Aortic stenosis in the neonate has been associated in the past with a high operative mortality. As a result, in the current era of percutaneous balloon dilatation, the optimal mode of therapy remains controversial. An approach of stabilization with cardiopulmonary bypass, followed by relief of left ventricular outflow tract obstruction, was used at three institutions, and the results are presented. During the period 1983 to 1989, 40 neonates with isolated aortic stenosis and patent ductus arteriosus or coarctation of the aorta, or both, underwent operative therapy. Ages ranged from 1 to 30 days, median of 12 days, including 17 patients in the first week of life. There were 30 boys and 10 girls; weights ranged from 2.5 to 5.5 kg with a mean of 3.6 kg. Perioperative conditions included congestive heart failure in 38 and mitral regurgitation in 16; left ventricular-aortic gradients ranged from 15 to 130 mm Hg, with a mean of 67 mm Hg.
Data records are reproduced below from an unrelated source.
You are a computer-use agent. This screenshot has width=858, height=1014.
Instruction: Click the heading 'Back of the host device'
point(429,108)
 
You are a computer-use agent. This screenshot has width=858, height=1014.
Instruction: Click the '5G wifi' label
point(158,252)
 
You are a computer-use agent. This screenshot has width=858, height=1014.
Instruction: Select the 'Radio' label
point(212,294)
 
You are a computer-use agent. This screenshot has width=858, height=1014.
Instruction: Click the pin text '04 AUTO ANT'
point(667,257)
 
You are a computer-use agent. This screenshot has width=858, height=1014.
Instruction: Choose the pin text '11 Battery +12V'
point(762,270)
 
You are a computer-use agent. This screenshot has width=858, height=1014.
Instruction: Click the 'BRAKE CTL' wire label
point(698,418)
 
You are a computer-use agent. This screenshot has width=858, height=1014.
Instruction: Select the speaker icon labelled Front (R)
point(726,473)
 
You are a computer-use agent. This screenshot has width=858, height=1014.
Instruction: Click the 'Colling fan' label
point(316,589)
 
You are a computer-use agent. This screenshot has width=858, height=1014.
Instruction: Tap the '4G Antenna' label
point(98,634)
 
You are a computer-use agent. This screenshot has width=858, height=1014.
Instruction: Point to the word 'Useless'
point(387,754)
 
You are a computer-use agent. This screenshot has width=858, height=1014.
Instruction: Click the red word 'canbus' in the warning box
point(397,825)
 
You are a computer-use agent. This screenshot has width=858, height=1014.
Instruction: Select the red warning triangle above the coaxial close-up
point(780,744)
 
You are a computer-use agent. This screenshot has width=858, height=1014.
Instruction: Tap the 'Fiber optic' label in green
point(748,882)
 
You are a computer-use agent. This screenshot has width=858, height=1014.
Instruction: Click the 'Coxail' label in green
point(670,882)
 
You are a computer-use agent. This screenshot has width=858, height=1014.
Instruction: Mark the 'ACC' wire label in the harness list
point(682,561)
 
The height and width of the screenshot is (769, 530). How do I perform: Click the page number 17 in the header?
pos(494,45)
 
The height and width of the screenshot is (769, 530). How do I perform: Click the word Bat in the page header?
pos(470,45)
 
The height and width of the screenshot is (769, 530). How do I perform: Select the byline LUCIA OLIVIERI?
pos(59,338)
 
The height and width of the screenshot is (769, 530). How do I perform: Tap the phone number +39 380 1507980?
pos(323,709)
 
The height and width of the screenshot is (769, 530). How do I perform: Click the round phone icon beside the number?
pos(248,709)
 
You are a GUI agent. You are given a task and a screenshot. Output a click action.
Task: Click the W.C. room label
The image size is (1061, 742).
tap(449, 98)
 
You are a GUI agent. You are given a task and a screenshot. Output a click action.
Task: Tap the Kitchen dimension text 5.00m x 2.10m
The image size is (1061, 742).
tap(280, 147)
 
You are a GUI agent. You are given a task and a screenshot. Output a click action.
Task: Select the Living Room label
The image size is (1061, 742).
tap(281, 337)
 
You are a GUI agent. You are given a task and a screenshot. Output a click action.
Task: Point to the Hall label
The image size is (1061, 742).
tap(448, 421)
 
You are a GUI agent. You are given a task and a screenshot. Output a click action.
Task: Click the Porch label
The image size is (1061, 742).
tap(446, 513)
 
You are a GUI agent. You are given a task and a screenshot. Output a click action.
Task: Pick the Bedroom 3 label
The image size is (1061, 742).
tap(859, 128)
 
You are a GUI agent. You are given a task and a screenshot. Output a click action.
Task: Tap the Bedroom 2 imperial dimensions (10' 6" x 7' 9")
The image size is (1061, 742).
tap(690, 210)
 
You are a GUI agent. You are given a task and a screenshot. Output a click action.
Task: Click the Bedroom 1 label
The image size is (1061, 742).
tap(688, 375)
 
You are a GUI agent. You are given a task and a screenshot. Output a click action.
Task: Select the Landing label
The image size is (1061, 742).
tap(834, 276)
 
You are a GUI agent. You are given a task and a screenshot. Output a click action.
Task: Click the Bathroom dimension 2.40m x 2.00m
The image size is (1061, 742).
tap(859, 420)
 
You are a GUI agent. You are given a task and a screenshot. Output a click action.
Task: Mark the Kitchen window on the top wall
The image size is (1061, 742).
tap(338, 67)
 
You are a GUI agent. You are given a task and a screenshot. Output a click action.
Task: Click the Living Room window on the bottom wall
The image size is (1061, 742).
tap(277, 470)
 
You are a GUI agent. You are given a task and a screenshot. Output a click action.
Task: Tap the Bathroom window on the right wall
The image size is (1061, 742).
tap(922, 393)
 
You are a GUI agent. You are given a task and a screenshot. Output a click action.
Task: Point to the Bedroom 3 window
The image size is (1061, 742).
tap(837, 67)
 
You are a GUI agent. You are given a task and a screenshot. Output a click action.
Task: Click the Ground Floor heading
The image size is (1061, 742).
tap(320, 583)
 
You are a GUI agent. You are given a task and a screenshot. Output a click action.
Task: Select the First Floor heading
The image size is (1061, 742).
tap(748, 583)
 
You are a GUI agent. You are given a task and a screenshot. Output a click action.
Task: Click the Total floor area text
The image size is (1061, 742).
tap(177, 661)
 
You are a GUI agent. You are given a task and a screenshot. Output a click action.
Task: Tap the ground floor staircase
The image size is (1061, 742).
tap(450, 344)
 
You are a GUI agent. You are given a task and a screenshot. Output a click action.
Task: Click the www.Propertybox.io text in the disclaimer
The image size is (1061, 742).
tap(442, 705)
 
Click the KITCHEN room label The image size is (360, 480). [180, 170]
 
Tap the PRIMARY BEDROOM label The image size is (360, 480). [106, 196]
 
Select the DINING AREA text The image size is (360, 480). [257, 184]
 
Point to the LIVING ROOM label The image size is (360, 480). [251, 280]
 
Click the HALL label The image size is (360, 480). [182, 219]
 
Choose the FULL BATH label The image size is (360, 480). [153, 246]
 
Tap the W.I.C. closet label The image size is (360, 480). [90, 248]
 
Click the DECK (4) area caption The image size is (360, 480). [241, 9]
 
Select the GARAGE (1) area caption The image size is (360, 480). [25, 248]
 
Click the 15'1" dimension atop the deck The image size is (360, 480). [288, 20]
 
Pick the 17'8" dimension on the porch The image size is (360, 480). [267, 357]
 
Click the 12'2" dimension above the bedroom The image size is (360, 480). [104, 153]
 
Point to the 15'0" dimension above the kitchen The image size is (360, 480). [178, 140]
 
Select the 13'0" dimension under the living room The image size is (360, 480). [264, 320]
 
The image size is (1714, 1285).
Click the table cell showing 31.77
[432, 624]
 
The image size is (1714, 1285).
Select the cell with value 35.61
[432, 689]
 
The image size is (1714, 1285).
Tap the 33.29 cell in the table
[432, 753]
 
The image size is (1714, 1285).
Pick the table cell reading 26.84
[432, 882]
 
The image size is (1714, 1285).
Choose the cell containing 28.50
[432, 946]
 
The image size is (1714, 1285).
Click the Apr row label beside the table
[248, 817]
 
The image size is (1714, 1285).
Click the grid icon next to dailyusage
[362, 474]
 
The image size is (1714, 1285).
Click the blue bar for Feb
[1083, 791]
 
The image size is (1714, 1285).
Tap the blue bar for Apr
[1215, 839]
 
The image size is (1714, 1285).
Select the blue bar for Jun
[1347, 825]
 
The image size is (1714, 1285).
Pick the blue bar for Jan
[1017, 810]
There were 30 open valvotomies and 10 transventricular dilatations. The hospital survival rate was 87.5% (35/40) with no significant difference between the methods of valvotomy (9/10 in the transventricular dilatation group, 90%; 26/30 in the open valvotomy group, 87%). Although multiple methods of perfusion and valvotomy were used, the single unifying factor of cardiopulmonary bypass stabilization was present in all 40 patients. No significant difference in survival was noted between institutions, methods of cardiopulmonary bypass, cardiopulmonary bypass times, crossclamp times, or method of valvotomy. There have been five reoperations, with one late death in a patient requiring mitral valve replacement and an apical-aortic conduit. One sudden death occurred; autopsy revealed endocardial fibroelastosis. Results demonstrate that in the three institutions using the methods described, a high operative and late survival rate is possible. The results of this technique, against which percutaneous dilatation should be compared, are standard in the current era.